Statistical measure used to evaluate how important a word is to a document in a corpus.
Returns
Remarks
WordBagEstimator is different from NgramExtractingEstimator in that the former tokenizes text internally and the latter takes tokenized text as input.
Applies to
ProduceWordBags(TransformsCatalog+TextTransforms, String, String[], Int32, Int32, Boolean, Int32, NgramExtractingEstimator+WeightingCriteria)
- Source:
- TextCatalog.cs
- Source:
- TextCatalog.cs
- Source:
- TextCatalog.cs
Create a WordBagEstimator, which maps the multiple columns specified in inputColumnNames
to a vector of n-gram counts in a new column named outputColumnName.
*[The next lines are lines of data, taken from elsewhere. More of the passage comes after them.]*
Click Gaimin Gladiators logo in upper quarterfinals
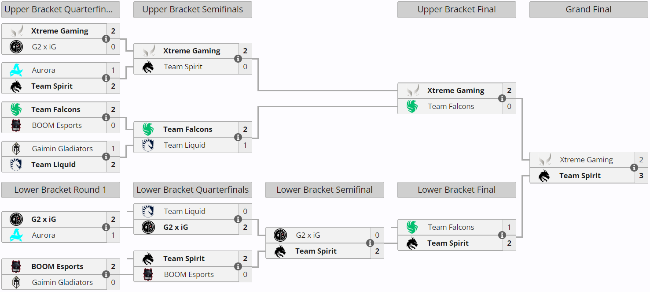The image size is (650, 292). (x=16, y=149)
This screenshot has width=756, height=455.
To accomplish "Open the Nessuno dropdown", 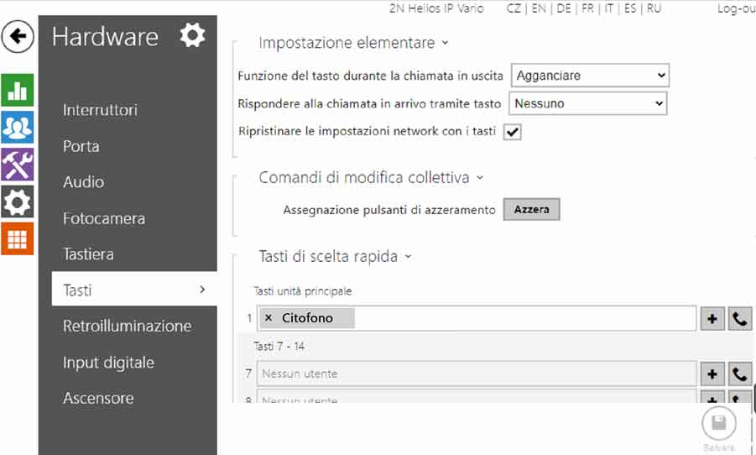I will (587, 103).
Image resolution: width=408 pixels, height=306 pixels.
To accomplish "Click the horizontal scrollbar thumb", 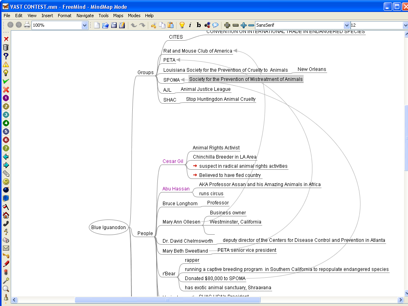I will pyautogui.click(x=167, y=300).
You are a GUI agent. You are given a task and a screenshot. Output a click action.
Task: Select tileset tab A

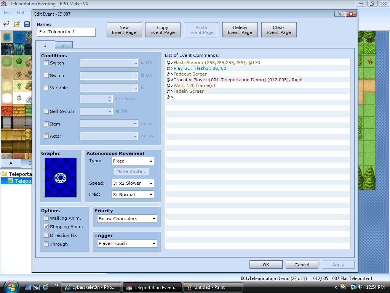pos(11,163)
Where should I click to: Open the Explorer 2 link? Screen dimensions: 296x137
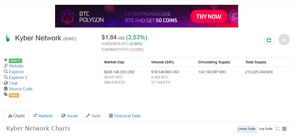click(18, 77)

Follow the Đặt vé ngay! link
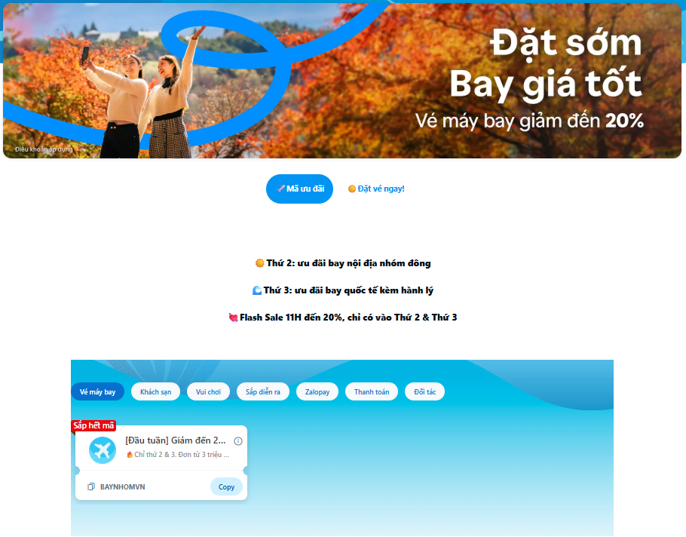(x=376, y=189)
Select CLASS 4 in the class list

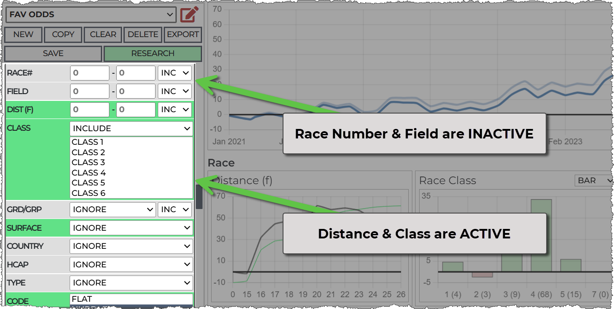coord(89,173)
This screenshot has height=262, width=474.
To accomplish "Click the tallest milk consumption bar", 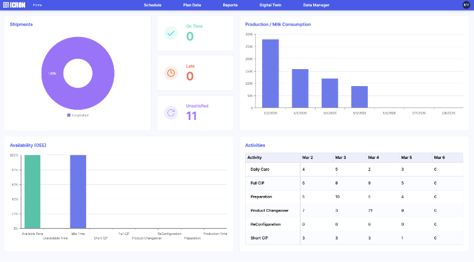I will click(x=270, y=73).
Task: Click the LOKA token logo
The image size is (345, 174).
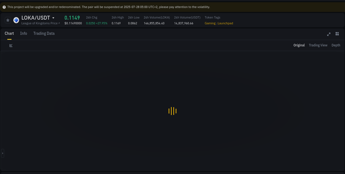Action: pyautogui.click(x=16, y=20)
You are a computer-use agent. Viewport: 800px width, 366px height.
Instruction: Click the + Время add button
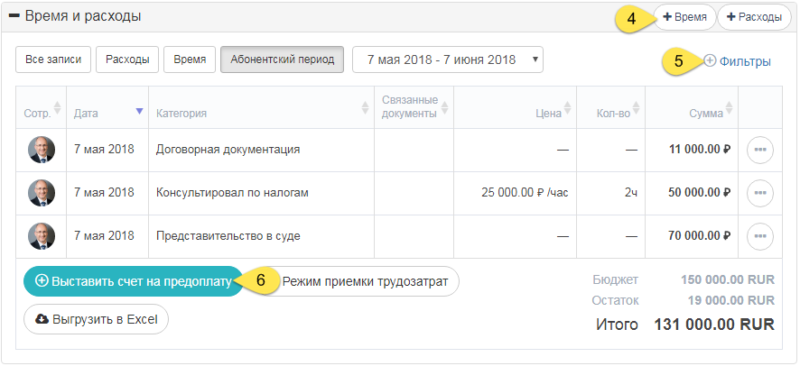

public static Microsoft.ML.Transforms.Text.WordBagEstimator ProduceWordBags(this Microsoft.ML.TransformsCatalog.TextTransforms catalog, string outputColumnName, string[] inputColumnNames, int ngramLength = 2, int skipLength = 0, bool useAllLengths = true, int maximumNgramsCount = 10000000, Microsoft.ML.Transforms.Text.NgramExtractingEstimator.WeightingCriteria weighting = Microsoft.ML.Transforms.Text.NgramExtractingEstimator+WeightingCriteria.Tf);
static member ProduceWordBags : Microsoft.ML.TransformsCatalog.TextTransforms * string * string[] * int * int * bool * int * Microsoft.ML.Transforms.Text.NgramExtractingEstimator.WeightingCriteria -> Microsoft.ML.Transforms.Text.WordBagEstimator
<Extension()>
Public Function ProduceWordBags (catalog As TransformsCatalog.TextTransforms, outputColumnName As String, inputColumnNames As String(), Optional ngramLength As Integer = 2, Optional skipLength As Integer = 0, Optional useAllLengths As Boolean = true, Optional maximumNgramsCount As Integer = 10000000, Optional weighting As NgramExtractingEstimator.WeightingCriteria = Microsoft.ML.Transforms.Text.NgramExtractingEstimator+WeightingCriteria.Tf) As WordBagEstimator
Parameters
- catalog
- TransformsCatalog.TextTransforms
The transform's catalog.
- outputColumnName
- String
Name of the column resulting from the transformation of inputColumnNames.
This column's data type will be known-size vector of Single.
- inputColumnNames
- String[]
Names of the multiple columns to take the data from. This estimator operates over vector of text.
- ngramLength
- Int32
Ngram length.
- skipLength
- Int32
Maximum number of tokens to skip when constructing an n-gram.
- useAllLengths
- Boolean
Whether to include all n-gram lengths up to ngramLength or only ngramLength.
- maximumNgramsCount
- Int32
Maximum number of n-grams to store in the dictionary.
Statistical measure used to evaluate how important a word is to a document in a corpus.
Returns
Remarks
WordBagEstimator is different from NgramExtractingEstimator in that the former tokenizes text internally and the latter takes tokenized text as input.